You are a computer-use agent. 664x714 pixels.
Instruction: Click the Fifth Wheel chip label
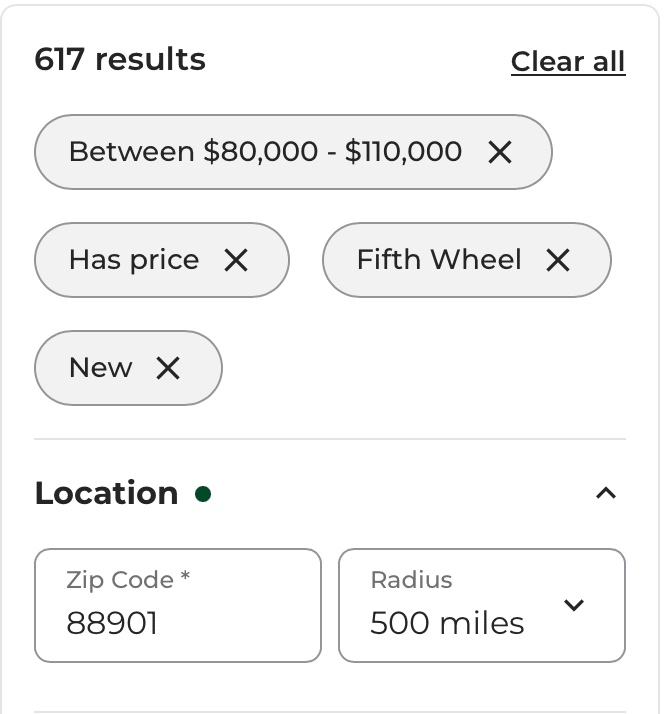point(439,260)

***

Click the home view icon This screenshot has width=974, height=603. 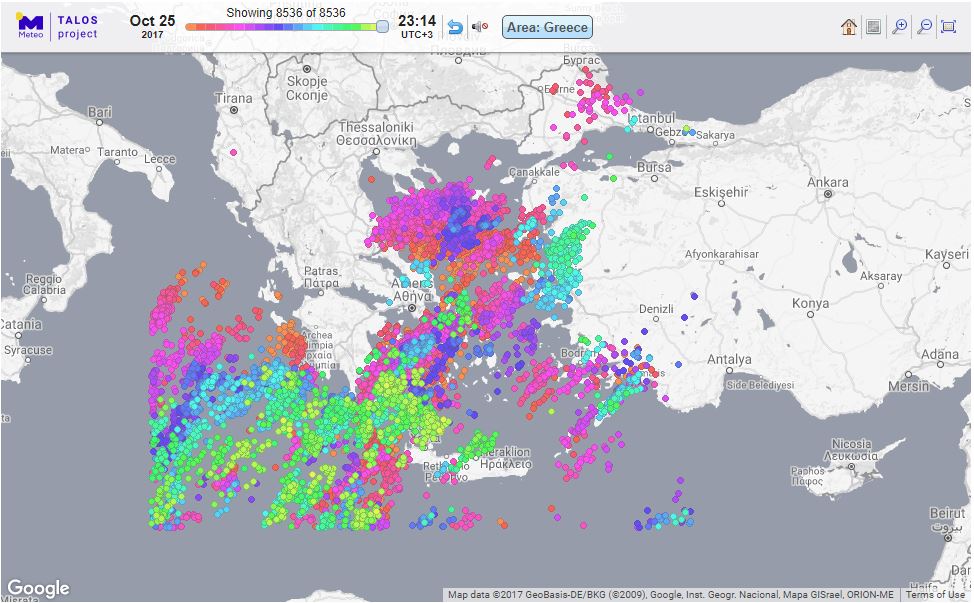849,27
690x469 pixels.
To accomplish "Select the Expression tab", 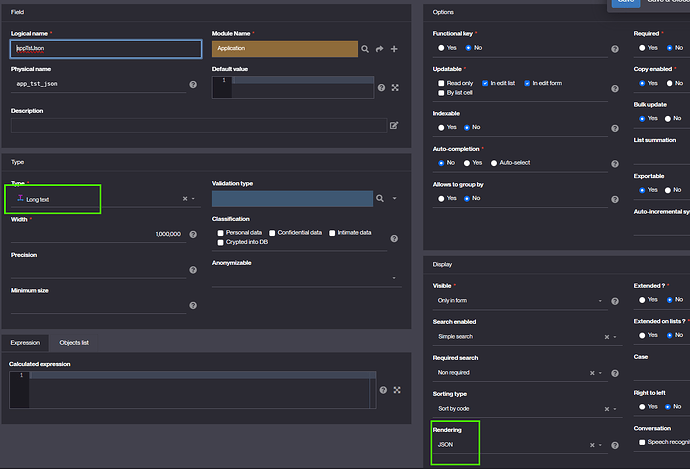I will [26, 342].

***

* TASK INSTRUCTIONS: Convert everything from the line containing "You are a computer-use agent. 664x714 pixels." down to the line containing "point(439,260)" into a numbered list, skipping any blank lines. Exclude the pictures from your answer.

* RESULT OF THE TASK:
1. You are a computer-use agent. 664x714 pixels.
2. Instruction: Click the Fifth Wheel chip label
3. point(439,260)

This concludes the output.